Caesar's account seems to imply that the Ambiliati lived near the coastline. Pliny mentions the Ambilatri as living in Gallia Aquitania.

Modern scholarship, following Pierre-Marie Duval and Jean Hiernard, identifies the Ambiliati and Ambilatri as a single tribe occupying a territory located on both sides of the Sèvre Nantaise, particularly the Vendée (apart from the Marais Poitevin), the Pays de Retz in Loire-Atlantique and probably the Choletais region, though it is important not to ignore the Anagnutes who are attested to have lived in the Mauges. Hiernard's hypothesis for the placement of the Ambiliati territory west of the Pictones and south of the Loire river is supported by the presence of an equoranda-type toponym in Vendée and by the distribution patterns of Picton and Armorican coinage in the greater Poitou region.

== History ==
During the Gallic Wars (58–50 BC), the Ambiliati are listed among the Armorican allies of the Veneti against Caesar.

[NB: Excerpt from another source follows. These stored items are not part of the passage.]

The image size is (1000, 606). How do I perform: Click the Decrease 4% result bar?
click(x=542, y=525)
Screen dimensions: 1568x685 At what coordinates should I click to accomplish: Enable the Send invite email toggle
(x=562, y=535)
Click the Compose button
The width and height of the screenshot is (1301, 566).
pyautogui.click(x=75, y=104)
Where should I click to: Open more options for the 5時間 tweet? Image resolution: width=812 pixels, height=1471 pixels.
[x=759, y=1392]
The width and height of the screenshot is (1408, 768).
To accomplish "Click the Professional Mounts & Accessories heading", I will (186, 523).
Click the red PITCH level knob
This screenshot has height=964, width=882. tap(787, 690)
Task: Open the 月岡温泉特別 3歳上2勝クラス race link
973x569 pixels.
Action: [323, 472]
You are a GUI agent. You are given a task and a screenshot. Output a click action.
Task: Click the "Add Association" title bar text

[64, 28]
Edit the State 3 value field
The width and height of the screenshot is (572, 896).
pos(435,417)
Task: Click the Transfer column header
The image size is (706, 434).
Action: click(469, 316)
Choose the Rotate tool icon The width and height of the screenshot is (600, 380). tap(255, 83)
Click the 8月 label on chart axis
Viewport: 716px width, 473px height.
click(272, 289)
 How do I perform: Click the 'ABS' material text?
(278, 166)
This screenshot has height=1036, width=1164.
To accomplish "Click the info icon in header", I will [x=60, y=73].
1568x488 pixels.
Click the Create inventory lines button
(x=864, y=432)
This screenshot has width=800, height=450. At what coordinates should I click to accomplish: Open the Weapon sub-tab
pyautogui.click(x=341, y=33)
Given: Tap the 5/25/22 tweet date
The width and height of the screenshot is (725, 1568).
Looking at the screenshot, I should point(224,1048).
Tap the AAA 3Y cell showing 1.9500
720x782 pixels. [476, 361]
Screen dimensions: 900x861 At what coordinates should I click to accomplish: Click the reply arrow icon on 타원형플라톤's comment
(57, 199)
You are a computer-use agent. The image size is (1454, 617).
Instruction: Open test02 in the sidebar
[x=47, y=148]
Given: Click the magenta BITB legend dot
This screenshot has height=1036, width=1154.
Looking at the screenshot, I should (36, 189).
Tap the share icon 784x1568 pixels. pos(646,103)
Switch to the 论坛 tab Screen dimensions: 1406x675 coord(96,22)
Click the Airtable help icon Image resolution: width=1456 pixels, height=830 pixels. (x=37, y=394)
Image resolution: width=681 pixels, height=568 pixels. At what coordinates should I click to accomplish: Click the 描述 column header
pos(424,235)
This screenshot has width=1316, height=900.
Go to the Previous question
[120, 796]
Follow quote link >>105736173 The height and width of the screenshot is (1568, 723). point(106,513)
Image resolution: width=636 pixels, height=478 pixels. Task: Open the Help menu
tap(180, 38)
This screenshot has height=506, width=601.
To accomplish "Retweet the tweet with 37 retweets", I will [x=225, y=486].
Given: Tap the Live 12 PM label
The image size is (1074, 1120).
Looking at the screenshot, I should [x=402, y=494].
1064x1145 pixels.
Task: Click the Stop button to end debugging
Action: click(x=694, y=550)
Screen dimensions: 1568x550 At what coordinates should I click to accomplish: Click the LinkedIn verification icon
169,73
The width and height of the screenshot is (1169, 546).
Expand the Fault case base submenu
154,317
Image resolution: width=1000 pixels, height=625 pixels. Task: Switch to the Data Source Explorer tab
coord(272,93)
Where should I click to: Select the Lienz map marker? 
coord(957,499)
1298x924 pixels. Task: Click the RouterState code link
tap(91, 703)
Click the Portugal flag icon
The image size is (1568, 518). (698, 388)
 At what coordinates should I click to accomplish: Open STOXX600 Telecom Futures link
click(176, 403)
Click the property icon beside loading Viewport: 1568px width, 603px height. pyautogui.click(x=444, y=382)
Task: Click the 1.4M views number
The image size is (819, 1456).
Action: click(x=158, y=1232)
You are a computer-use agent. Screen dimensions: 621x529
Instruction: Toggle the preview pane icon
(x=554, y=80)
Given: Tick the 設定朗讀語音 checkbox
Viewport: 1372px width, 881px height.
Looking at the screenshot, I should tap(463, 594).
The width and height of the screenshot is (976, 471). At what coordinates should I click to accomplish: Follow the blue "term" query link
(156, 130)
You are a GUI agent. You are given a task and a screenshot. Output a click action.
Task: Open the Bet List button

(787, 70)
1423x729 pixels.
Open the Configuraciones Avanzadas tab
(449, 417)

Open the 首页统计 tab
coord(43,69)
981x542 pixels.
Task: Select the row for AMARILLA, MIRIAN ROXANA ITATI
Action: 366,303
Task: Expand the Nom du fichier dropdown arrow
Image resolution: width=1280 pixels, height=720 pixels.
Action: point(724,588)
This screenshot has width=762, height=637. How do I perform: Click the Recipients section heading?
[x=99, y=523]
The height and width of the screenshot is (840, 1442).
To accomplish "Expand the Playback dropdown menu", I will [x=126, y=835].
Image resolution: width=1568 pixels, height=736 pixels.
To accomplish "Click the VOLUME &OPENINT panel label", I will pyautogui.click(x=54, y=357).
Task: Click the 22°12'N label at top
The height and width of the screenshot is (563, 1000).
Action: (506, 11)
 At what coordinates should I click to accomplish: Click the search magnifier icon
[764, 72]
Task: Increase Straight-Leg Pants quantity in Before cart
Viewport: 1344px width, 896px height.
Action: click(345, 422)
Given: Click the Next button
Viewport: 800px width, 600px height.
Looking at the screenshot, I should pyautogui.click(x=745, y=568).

The circumstances and date of their attachment to the civitas of the Pictones remain uncertain. They may have been incorporated into Picton territory as early as the Augustan period, possibly as a reward for Picton support at the end of the Gallic Wars, or initially attached to the Andecavi and later separated from their civitas following the revolt of 21 AD. In any case, this administrative boundary was significant in that it initially separated two Roman provinces (Gallia Aquitania and Gallia Lugdunensis) and, after the reform of Diocletianic Reforms, two dioceses (Dioecesis Galliarum and Dioecesis Viennensis). By at least the aftermath of the revolt of 21, it had detached the Mauges region (pagus Medalgicus) of the Ambiliati from the city of Iuliomagus (modern Angers).